▸ **WHAT YOU ARE ASKED TO DO**: Retype this passage from the OpenVINO performance hints page exactly, starting at "For more information" and ending at "of this document.".

▸ **EXTRACTED TEXT**:

Content starts

High-level Performance Hints#
Even though all supported devices in OpenVINO™ offer low-level performance settings, utilizing them is not recommended outside of very few cases. The preferred way to configure performance in OpenVINO Runtime is using performance hints. This is a future-proof solution fully compatible with the automatic device selection inference mode and designed with portability in mind.
The hints also set the direction of the configuration in the right order. Instead of mapping the application needs to the low-level performance settings, and keeping an associated application logic to configure each possible device separately, the hints express a target scenario with a single config key and let the device configure itself in response.
Previously, a certain level of automatic configuration was the result of the default values of the parameters. For example, the number of CPU streams was deduced from the number of CPU cores, when ov::streams::AUTO
was set. However, the resulting number of streams did not account for actual compute requirements of the model to be inferred.
The hints, in contrast, respect the actual model, so the parameters for optimal throughput are calculated for each model individually (based on its compute versus memory bandwidth requirements and capabilities of the device).
Performance Hints: Latency and Throughput#
As discussed in the Optimization Guide there are a few different metrics associated with inference speed. Latency and throughput are some of the most widely used metrics that measure the overall performance of an application.
Therefore, in order to ease the configuration of the device, OpenVINO offers two dedicated hints, namely ov::hint::PerformanceMode::LATENCY
(default) and ov::hint::PerformanceMode::THROUGHPUT
.
For more information on conducting performance measurements with the benchmark_app
, refer to the last section in this document.
Keep in mind that a typical model may take significantly more time to load with the ov::hint::PerformanceMode::THROUGHPUT
and consume much more memory, compared to the ov::hint::PerformanceMode::LATENCY
. Also, the THROUGHPUT and LATENCY hints only improve performance in an asynchronous inference pipeline. For information on asynchronous inference, see the Prefer Async API section of this document.
Performance Hints: How It Works#
Internally, every device “translates” the value of the hint to the actual performance settings.

Content ends

▸ **RAW DATA**:

Content starts

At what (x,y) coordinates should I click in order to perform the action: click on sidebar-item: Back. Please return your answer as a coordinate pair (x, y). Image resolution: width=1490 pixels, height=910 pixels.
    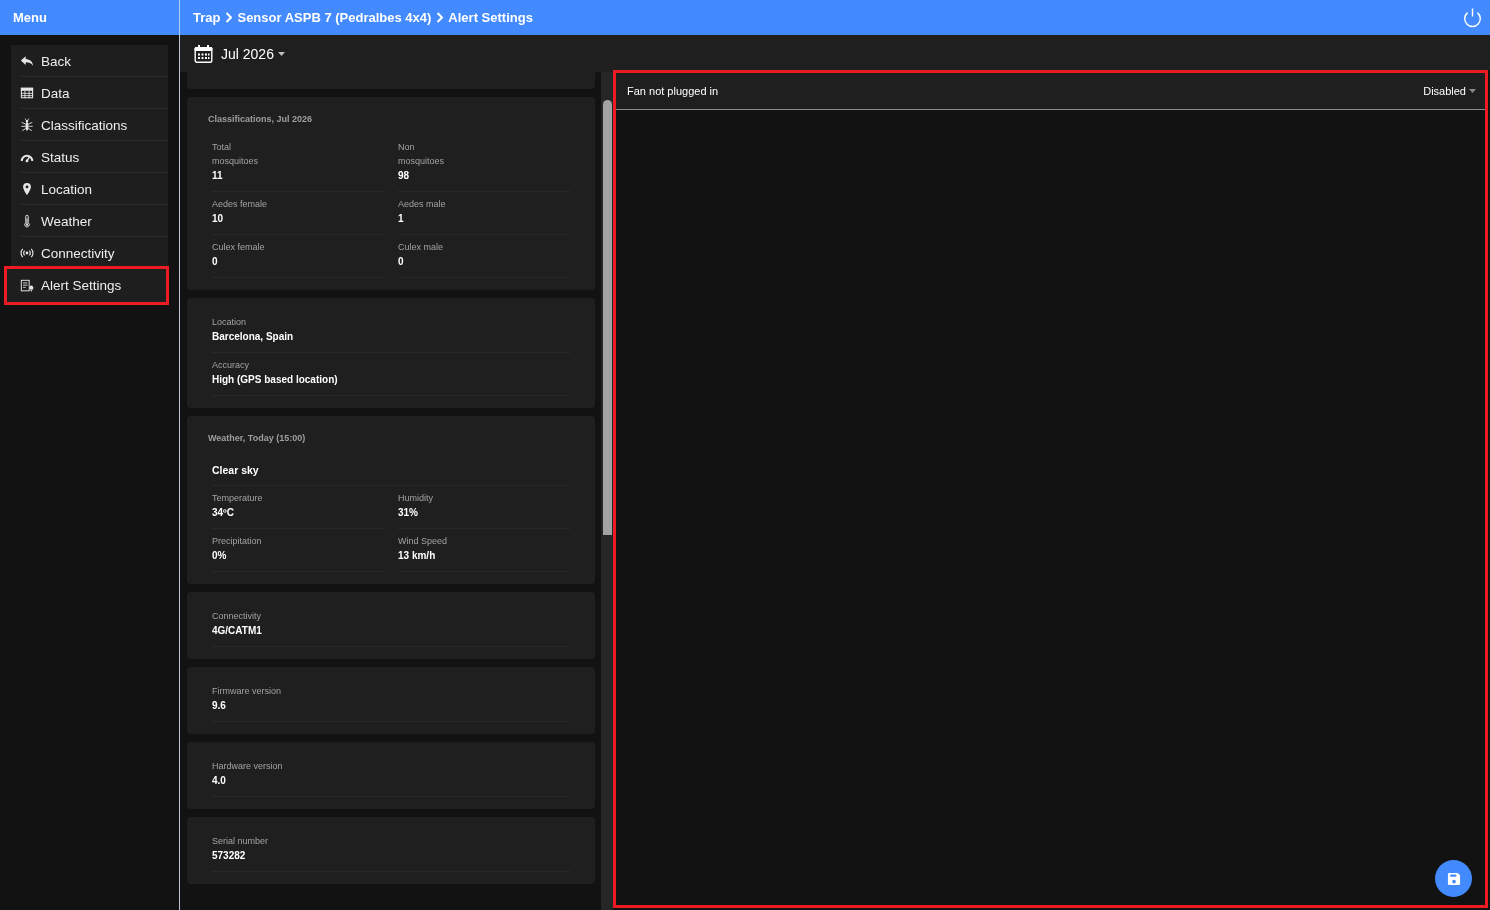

Content ends

▸ **COMPLETED EXERCISE**:
For more information on conducting performance measurements with the benchmark_app
, refer to the last section in this document.
Keep in mind that a typical model may take significantly more time to load with the ov::hint::PerformanceMode::THROUGHPUT
and consume much more memory, compared to the ov::hint::PerformanceMode::LATENCY
. Also, the THROUGHPUT and LATENCY hints only improve performance in an asynchronous inference pipeline. For information on asynchronous inference, see the Prefer Async API section of this document.